### Material to process
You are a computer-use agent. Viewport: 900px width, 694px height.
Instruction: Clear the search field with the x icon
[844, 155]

---

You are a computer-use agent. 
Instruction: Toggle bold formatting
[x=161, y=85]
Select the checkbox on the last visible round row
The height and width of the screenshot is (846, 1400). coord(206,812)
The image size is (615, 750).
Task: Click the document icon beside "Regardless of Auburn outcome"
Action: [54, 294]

---

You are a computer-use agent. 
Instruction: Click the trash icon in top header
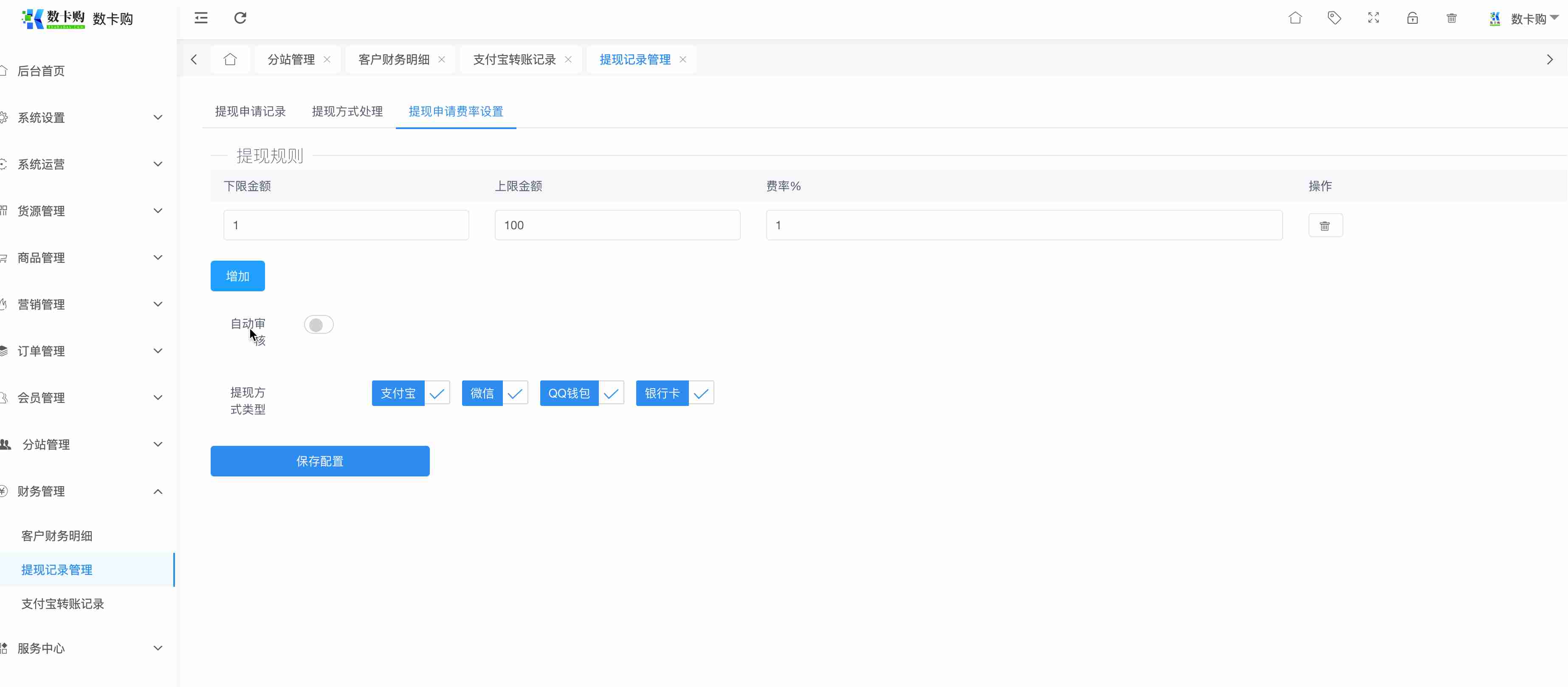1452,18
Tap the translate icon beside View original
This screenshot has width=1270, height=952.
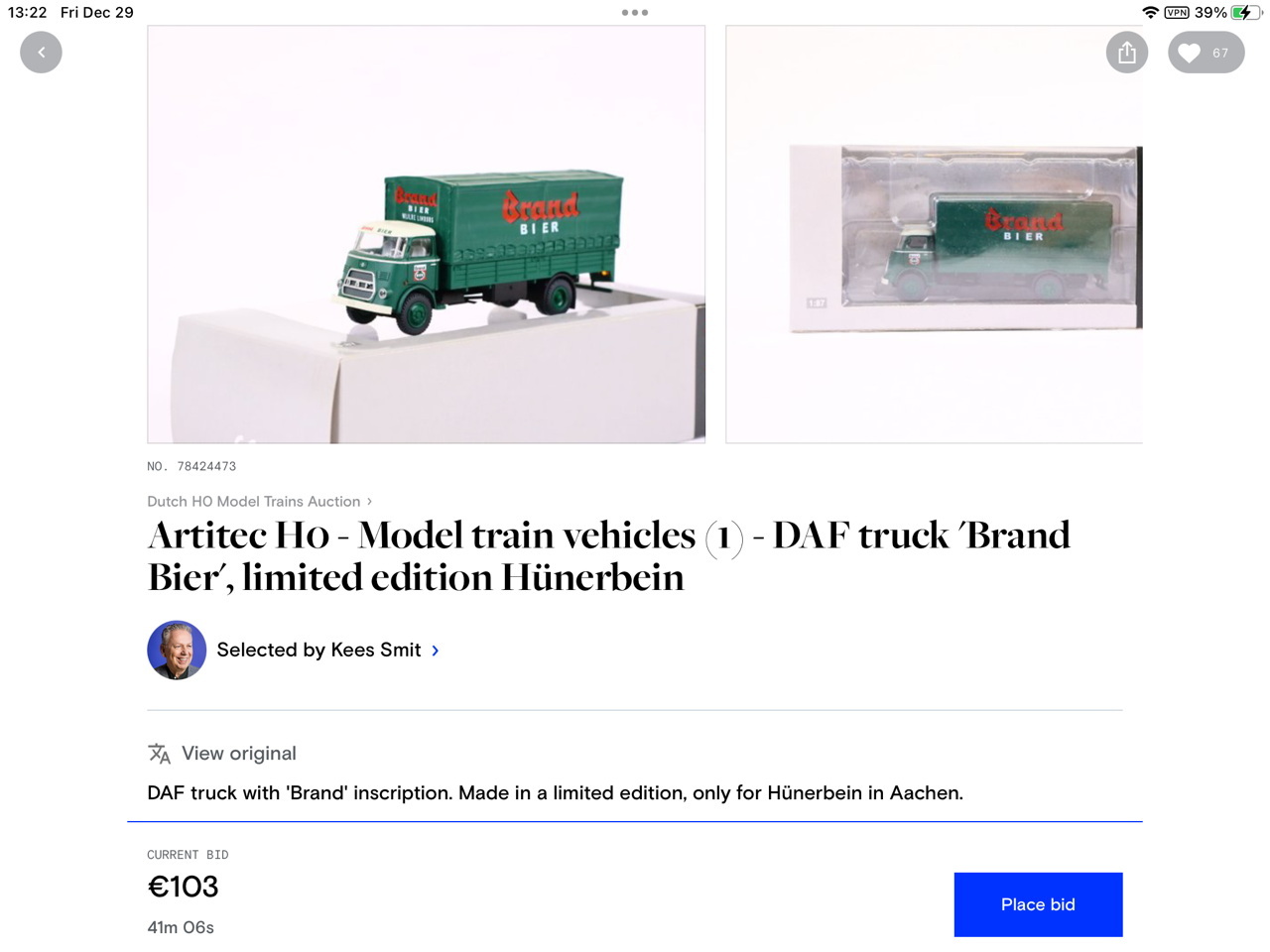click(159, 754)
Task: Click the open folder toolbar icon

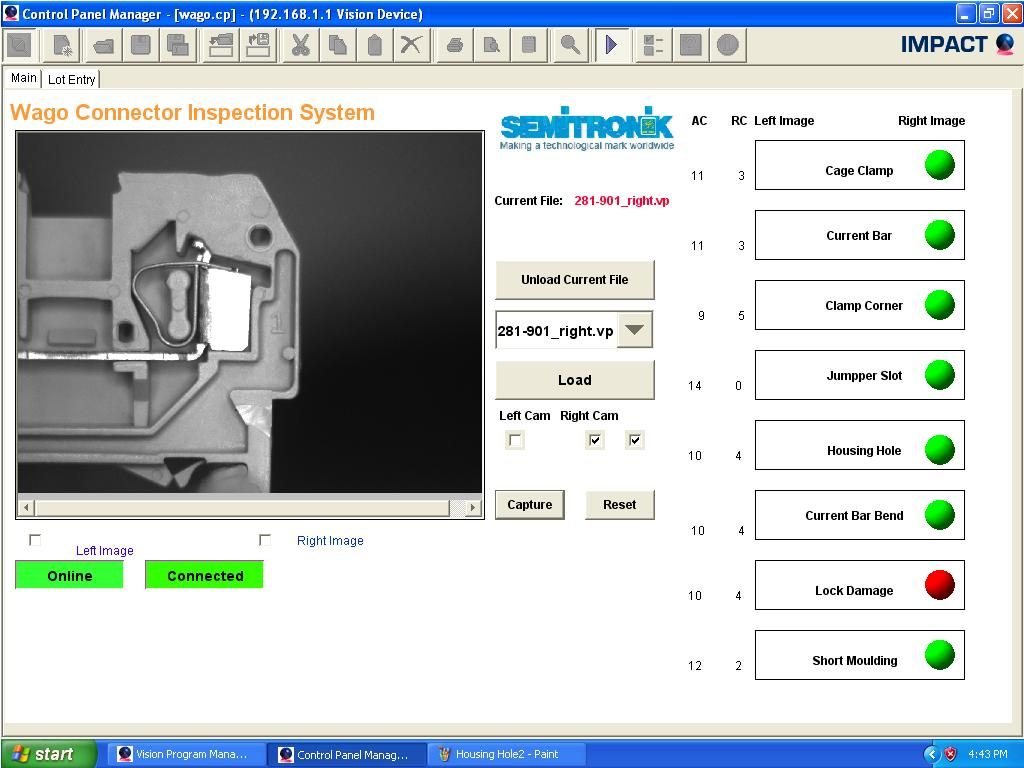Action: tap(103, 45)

### Prompt
Collect every line of the records that contains the string "screenshot" and copy each one in full. Letter case counts.

### Exercise output
The height and width of the screenshot is (846, 1400). coord(206,812)
This screenshot has width=1270, height=952.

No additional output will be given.